Note: When one makes bread on Yom Tov, he may (and must) observe the laws of ‘hafrashas challah’ (separating challah from the dough.) The reason this is noteworthy is because the Sages prohibited other mitzvah “separations” on Shabbos and Yom Tov, such as ‘terumah or ma’saer’ from produce (i.e. gifts formerly given to the Kohein and Levi, and still observed, in part, in Eretz Yisrael today.) The reason the Sages prohibited these is because they have the appearance of “fixing” the food - since the food may not be eaten before the separations are made - which is not befitting Shabbos or Yom Tov. Inasmuch as separating ‘challah’ has the same properties as ‘terumah’, we might have thought it too to be forbidden on Yom Tov. Therefore, it is noteworthy that, unlike ‘terumah and ma’aser’, separating challah is, indeed, permitted. Why the difference? Since ‘challah’ cannot possibly be separated until the dough is mixed, and the Torah specifically permitted the baking of bread, the Sages understood this permit to include ‘hafrashas challah’ - whereas ‘terumah and maaser’ can always be separated before Yom Tov, even before the produce is cooked or prepared.
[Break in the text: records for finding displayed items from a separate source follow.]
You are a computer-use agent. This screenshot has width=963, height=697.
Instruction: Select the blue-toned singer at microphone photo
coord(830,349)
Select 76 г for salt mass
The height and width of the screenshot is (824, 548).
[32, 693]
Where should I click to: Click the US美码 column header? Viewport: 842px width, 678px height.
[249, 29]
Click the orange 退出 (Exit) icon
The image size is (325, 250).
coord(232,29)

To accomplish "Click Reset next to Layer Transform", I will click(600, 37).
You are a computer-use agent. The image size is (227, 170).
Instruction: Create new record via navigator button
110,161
And now, for our next lesson:
MBY 507:1-7 Baking on Yom Tov (abridged)
Ed: Most of the material contained within this siman has little or no relevance to the baking we do today in our modern ovens. In the time of the Gemara and Shulchan Aruch, many questions concerning the use of wood and other fuel, including muktzah issues, were relevant. In previous lessons, we have addressed the general ‘heter’ (halachic permit) to perform the melachos of cooking and baking. The issue of raising and lowering the heat on an oven will, iy”H, be addressed in siman 514. For now, we will make just summarize one halacha relevant to baking bread in an oven. This will also serve as a nice review of a previous lesson!
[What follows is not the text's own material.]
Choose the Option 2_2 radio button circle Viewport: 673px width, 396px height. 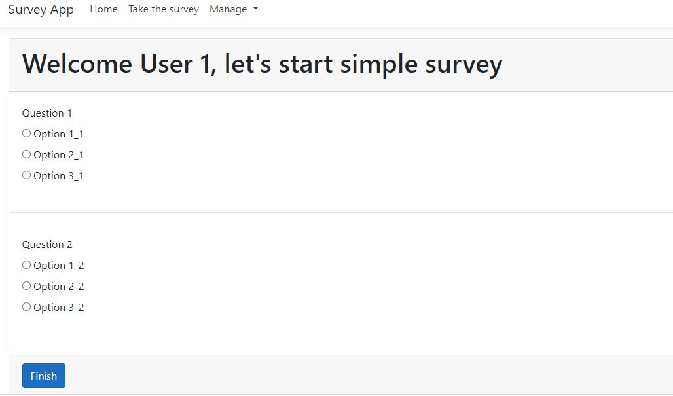26,286
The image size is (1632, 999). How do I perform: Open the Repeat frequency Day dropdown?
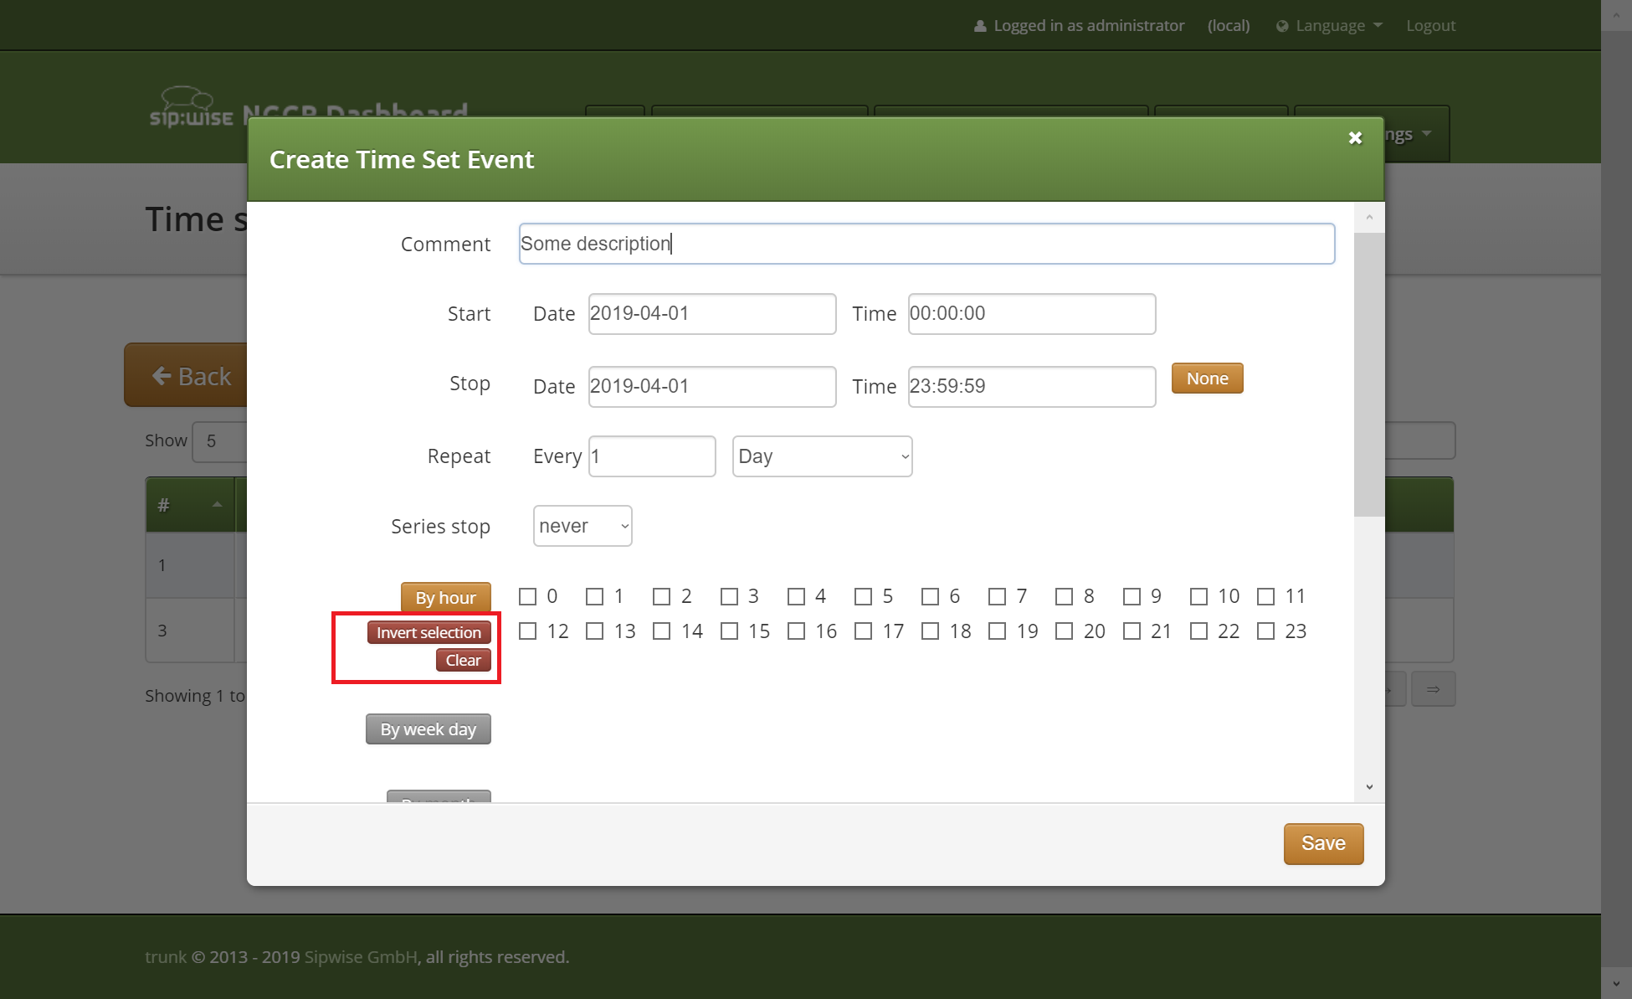point(819,456)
In “MBY 503:1-2 Preparing food on Yom Tov for the next day”, we learned about the concept of ‘marbeh b’shiurim’ (lit. making larger quantities) – i.e. the permit to make extra quantities of food on Yom Tov than one will actually consume that day, and thereby have “leftovers” to eat on the next day, particularly if that day is Yom Tov again, or Shabbos. We learned there that there is no ‘heter’ to do so if it involves either more melacha-activity or more ‘tircha’ (effort or energy) than one needs for today’s consumption. The only exception is when the extra quantity somehow enhances the taste of “today’s” food. So, for example, if a pot filled with meat is tastier than a pot containing only a few pieces, one could even fill the pot with meat after it was sitting on the fire (which means more melacha-activity), because he is enhancing today’s quantity of meat in the process! Of course, once the extra meat is made, one could certainly eat it on the next day! (Remember that the Sages were trying to make it easier for us?!)
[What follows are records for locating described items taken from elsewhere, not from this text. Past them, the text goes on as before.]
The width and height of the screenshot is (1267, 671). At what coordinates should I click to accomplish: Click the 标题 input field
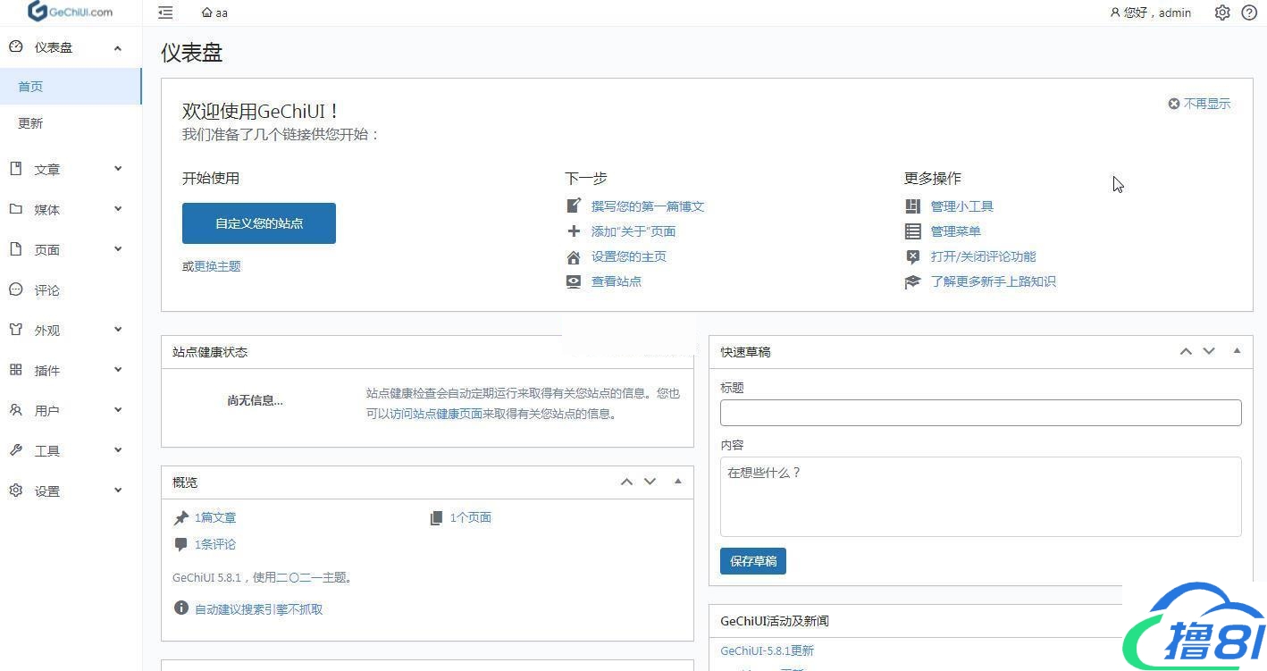(980, 413)
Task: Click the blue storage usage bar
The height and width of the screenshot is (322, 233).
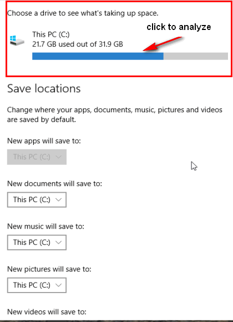Action: pos(98,56)
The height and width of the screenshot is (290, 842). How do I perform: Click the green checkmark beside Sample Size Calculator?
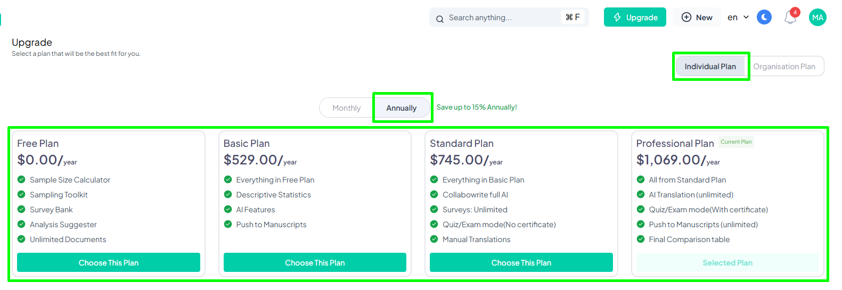(x=21, y=179)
What about putting extra loaves of bread into the oven in order to fill it up – is that justifiable for the sake of the enhanced taste of today’s bread, even though clearly more melacha and ‘tircha’ is expended for each additional loaf? The Gemara says YES! The Shulchan Aruch says NO! – because already in his day, bread was baked differently from those in the Gemara’s times, and that consequently, extra loaves did not enhance the others. The Mishna Berura quotes other authorities who rule more leniently than the Shulchan Aruch, maintaining the same ‘heter’ even until today! The MB cautions us to rely on this opinion only in cases of great need (e.g. if one did not make an ‘Eruv Tavshilin’ – a procedure by which all food preparation may be done on Yom Tov for the next day of Shabbos – the topic of Siman 527), but not as a means of halachic “subterfuge"!